The S&P 500 set another all-time high last week, as inflation came in slightly lower than expected. With both inflation and employment cooling, expectations have been set for two additional rate cuts this year.
And as we approach the end of the year, open enrollment is here for many of us. The decisions you make on overall benefits and specifically in health insurance can have a big impact on your finances. Health insurance generally comes in two varieties: HMOs, or Health Maintenance Organizations, and PPOs, or Preferred Provider Organizations.
HMOs generally have a smaller network of doctors and hospitals and offer limited to no out-of-network coverage. Traditionally, you have to be seen by your primary care provider, who can then make a referral to a specialist if needed. Some plans are now Open Access HMOs, which still limit the network but no longer require a referral to see a specialist. Out-of-pocket costs for an HMO are usually a small fee for each visit.
An Open Access HMO functions much like a PPO, which typically offers a wide network of medical providers and does not require referrals. After meeting your deductible, PPOs generally have a cost-sharing. Your physician submits the bill to the insurance company, which applies the negotiated rate to the bill. Then, the remaining amount is split, often paid 80% by the insurance company and 20% by the patient.

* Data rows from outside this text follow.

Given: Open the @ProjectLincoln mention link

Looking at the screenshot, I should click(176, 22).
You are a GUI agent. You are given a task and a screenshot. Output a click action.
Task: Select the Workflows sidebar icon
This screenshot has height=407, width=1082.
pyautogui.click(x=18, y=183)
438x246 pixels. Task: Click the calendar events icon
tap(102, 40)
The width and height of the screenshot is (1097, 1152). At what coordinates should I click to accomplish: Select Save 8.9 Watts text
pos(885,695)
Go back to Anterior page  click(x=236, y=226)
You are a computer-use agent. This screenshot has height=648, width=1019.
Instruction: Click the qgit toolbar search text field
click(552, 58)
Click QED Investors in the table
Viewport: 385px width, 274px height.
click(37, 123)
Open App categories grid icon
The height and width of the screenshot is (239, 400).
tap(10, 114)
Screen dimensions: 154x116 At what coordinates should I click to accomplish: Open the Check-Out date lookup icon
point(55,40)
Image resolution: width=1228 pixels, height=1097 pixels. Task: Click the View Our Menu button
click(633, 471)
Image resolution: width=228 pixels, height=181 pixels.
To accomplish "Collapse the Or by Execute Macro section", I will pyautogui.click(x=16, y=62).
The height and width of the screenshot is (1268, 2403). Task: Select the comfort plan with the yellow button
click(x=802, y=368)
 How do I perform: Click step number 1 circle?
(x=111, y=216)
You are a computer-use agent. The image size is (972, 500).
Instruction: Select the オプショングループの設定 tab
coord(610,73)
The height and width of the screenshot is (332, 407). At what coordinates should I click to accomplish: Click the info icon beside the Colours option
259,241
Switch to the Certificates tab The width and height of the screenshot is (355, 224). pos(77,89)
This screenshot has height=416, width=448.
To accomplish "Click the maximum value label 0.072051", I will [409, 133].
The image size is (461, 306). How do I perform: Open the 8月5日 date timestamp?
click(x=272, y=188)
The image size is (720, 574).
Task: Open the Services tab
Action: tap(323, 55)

Choosing between an HMO and PPO is a matter of preference. As financial planners, we prefer that, regardless of the type of plan, you seriously consider a High Deductible Health Plan, or HDHP. To compare plans, we look at three numbers. First, the annual premium. This is what you will pay regardless of whether you ever go to a doctor. Add to this the plan’s deductible, less any contribution your employer makes to a Health Savings Account on your behalf. We often find that a HDHP is less expensive than a traditional plan, even if you spend the entire deductible. If you have a good year and don’t need treatment, the savings is even greater.
The third number we look at is the maximum out-of-pocket limit. This is the maximum you will pay in medical bills in a plan year. This number is usually similar across plans, but it is worth checking.
The biggest advantage to an HDHP is not the premium savings. It’s access to a Health Savings Account, or HSA. An HSA is the only type of account that is triple-tax preferred. Your contributions are made before tax, any growth is tax-deferred, and if you withdraw money to cover medical expenses, the withdrawals are tax-free. You can invest your money inside the HSA, and it rolls over from year to year.
Someone turning 65 this year will likely need over $150,000 in retirement just to cover medical expenses. Starting an HSA and fully funding it can be a tax-efficient way to pay for those expenses.
Your action item this week is to get your flu shot if you haven’t already.